I would then leave put the grinder away in the airing cupboard for 24 hours, somewhere where it can dry up. If you can remove the casing, I would.


----------



## Rob1 (Apr 9, 2015)

You need to get inside it and get at the motor. Sounds like it will be flooded. Of course everything needs to dry out but corrosion is a concern.


----------



## ajohn (Sep 23, 2017)

The burrs are stainless so no problem there  I washed them a few times

There are videos on stripping them down on youtube. Take note of how the setting numbers work. Set it at the lowest and position the big worm wheel the same when it goes back together.

The engineers calibrate them by turning the same wheel by hand until the burrs touch and then backing off a tiny amount. As you can't power up to set to min you may need to do this after you have put it back together again. Watch you haven't put it back together in a way that the burrs actually rub at min setting. They should run dead clear at a setting of 2 and may slow the motor down a touch at a setting of 1 but don't run like that for long. Going from 1 to 2 means going say to 5 and then to 2. There is some back play in them and that should take it out easily.

If too close at 1 it will really slow the motor down, things warm up and it runs even slower and slower etc.


----------



## nick261122 (Oct 24, 2016)

Thanks everyone. Thinking of just trying to run it again, with the knowledge it may well need to be fixed or replaced in the near future. Anyone know the life expectancy if I just 'carry on' as it were and ignore rust/corrosion?


----------



## ajohn (Sep 23, 2017)

If the electrics are wet more or less zero and probably trip out your house electrics if those are reasonably up to date. Chances of shocks from metal parts, grinds choking up due to water.

 Those are a few things that spring to mind as water has probably got well inside the grinder. Only way to find out is open it all up and look.

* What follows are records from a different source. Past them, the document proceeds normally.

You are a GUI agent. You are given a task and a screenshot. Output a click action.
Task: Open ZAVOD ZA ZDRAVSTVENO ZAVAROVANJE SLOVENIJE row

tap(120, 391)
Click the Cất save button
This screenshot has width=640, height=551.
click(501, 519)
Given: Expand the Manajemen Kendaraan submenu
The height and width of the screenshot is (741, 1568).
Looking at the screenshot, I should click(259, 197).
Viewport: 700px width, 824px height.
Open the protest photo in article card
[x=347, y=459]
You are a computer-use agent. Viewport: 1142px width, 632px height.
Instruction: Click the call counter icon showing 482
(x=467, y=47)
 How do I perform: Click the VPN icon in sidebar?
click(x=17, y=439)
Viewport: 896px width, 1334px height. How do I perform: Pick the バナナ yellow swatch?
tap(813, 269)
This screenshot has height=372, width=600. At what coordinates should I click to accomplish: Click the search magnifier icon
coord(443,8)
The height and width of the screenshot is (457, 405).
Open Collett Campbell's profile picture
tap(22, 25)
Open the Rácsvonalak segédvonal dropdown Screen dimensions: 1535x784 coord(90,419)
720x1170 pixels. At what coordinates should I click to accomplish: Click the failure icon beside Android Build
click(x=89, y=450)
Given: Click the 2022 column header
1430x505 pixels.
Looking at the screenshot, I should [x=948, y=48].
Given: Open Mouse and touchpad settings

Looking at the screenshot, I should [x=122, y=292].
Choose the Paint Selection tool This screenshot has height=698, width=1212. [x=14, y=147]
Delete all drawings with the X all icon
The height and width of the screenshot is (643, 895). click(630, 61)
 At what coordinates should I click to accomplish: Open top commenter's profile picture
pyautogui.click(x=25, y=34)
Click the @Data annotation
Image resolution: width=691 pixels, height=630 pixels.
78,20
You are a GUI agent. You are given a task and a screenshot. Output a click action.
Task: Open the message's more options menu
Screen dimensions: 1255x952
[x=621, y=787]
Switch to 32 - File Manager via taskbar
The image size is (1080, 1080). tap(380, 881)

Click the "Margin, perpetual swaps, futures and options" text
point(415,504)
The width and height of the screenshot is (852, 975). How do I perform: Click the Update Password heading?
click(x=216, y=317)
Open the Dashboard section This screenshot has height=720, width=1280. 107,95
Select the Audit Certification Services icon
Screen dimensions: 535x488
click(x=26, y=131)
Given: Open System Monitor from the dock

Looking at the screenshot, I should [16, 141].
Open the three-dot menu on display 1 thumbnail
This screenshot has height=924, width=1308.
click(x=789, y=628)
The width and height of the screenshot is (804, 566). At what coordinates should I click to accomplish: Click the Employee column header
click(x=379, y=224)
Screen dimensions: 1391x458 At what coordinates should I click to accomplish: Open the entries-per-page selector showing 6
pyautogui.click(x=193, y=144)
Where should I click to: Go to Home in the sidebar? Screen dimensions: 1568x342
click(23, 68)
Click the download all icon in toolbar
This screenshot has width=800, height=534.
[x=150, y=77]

I don't think there is anything likely to rust.


----------



## ajohn (Sep 23, 2017)

It's a while since I had mine apart. The videos on youtube relate to replacing an impeller that swept the grinds out that has been updated so it's doesn't wear any more. However the basic casing and how it's all help together hasn't changed. If you look at the base the fixing screws can be removed and just the base taken off - easy. You will be able to see any water. Hair drier etc if damp.

If you want to dismantle further the videos will help but may show different adjustment and step counting methods being used. Once the base is off a longish screw driver is needed to go any further but the screws that hold the top in place can be seen.


----------



## ajohn (Sep 23, 2017)

Whoops can't remember if the base fixing screws are covered with rubber feet or etc but just pop those out if you can't see the screws. I sold mine a while ago.


----------



## Rob1 (Apr 9, 2015)

nick261122 said:


> Thanks everyone. Thinking of just trying to run it again, with the knowledge it may well need to be fixed or replaced in the near future. Anyone know the life expectancy if I just 'carry on' as it were and ignore rust/corrosion?


 The rust/corrosion I was referring to would be on electronic components e.g. circuit boards etc inside the grinder. That's what water damage is in electronics... That and what happens when you turn something on when there's still moisture trapped.


----------



## ajohn (Sep 23, 2017)

Circuit boards rust?


----------



## Rob1 (Apr 9, 2015)

Corrode. The plastic board obviously won't corrode but the copper will form an oxide layer, you can also get electrolytic and galvanic corrosion. The trace of the PCB would be most vulnerable. Even if the water evaporates it's going to leave salts behind. If there has been water inside the grinder and on electronics they need to be cleaned with isopropyl. The grinder might still work for now.


----------